The optical transmission and receiving operations have been performed using one optical fiber. In order to implement a bidirectional optical communication which is capable of transmitting a transmission and receiving signal at the same time using one optical fiber, the bidirectional optical transmission/receiving module includes a Y-shaped light splitting waveguide device for splitting one optical signal into two parts, a semiconductor device, and a light receiving device. In the light splitting waveguide device, the waveguide portion is coupled with the optical fiber, and the semiconductor laser and the light receiving device are coupled after the light signal is split.
The light from the semiconductor laser is coupled with the light splitting waveguide device and advances along the waveguide and is coupled with the optical fiber the Y-shaped light splitting point and a common waveguide. The light inputted from the optical fiber is coupled with the common waveguide and advances and is split at the Y-shaped light splitting point. A part of the light advanced in the direction of the waveguide coupled with the light receiving device is coupled with the light receiving device for thereby detecting the light signal.
However, in this method, the semiconductor optical device and the optical fiber are coupled at both sides of the waveguide splitting device and then the light signal is split by the Y-shaped splitting point, so that a light advancing loss is decreased, and thus the light output and light receiving sensitivities are decreased. The devices are separately fabricated, and the optical coupling is implemented through an accurate optical alignment packaging process, so that the fabrication cost is increased, and it is impossible to fabricate a compact size product.
In order to overcome the problems that many parts and a multiprocess optical alignment packaging process are used, a method for integrating the semiconductor laser, light receiving device and light splitting waveguide device onto one substrate using a semiconductor process is disclosed. The integrated device has an excellent characteristic rather than when the devices are separately used.
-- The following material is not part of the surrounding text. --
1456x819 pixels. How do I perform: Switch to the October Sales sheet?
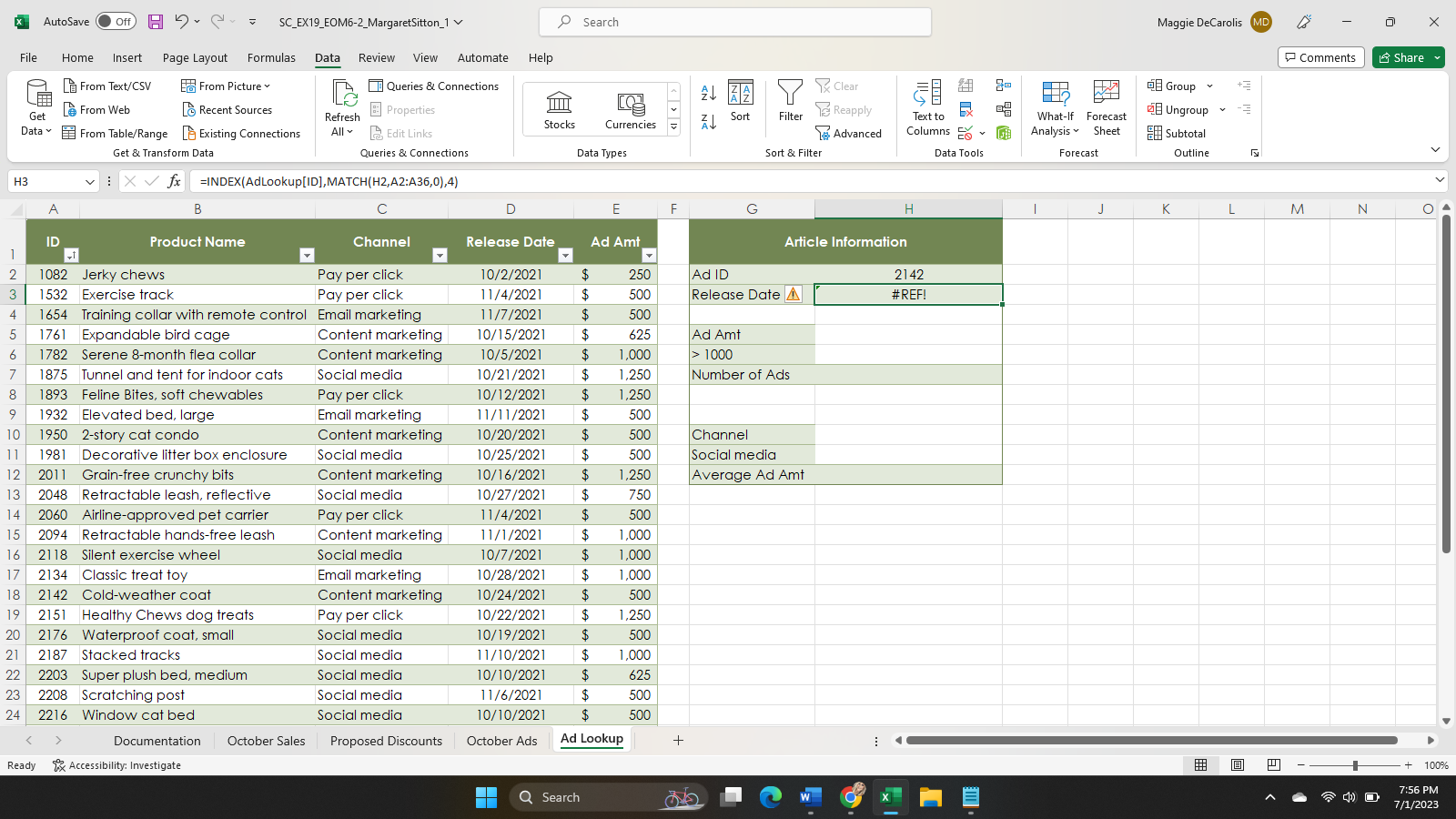pyautogui.click(x=266, y=740)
In addition, when aligning the optical fibers, it is possible to fabricate a desired waveguide for thereby simplifying the packaging process.
However, since the above-described method uses a light splitting waveguide, it is impossible to overcome the light loss and fabricate a small size product. In addition, since three kinds of optical devices having different structures and fabrication processes are integrated onto the identical semiconductor substrate as a single chip, it is very difficult to fabricate the integrated chip. In addition, it is impossible to obtain a high yield by optimizing the structure having a maximum characteristic.
There is another method for implementing a transmission and receiving operation of an optical signal having the identical wavelength using one optical fiber. In this method, a thin film filter surface has a 45.degree. inclination with respect to the axis of the optical fiber, and the semiconductor laser is installed behind the filter on the axis of the optical fiber, and the light receiving device is positioned at an by angle of 90.degree. with respect to the axial direction of the optical fiber above the filter.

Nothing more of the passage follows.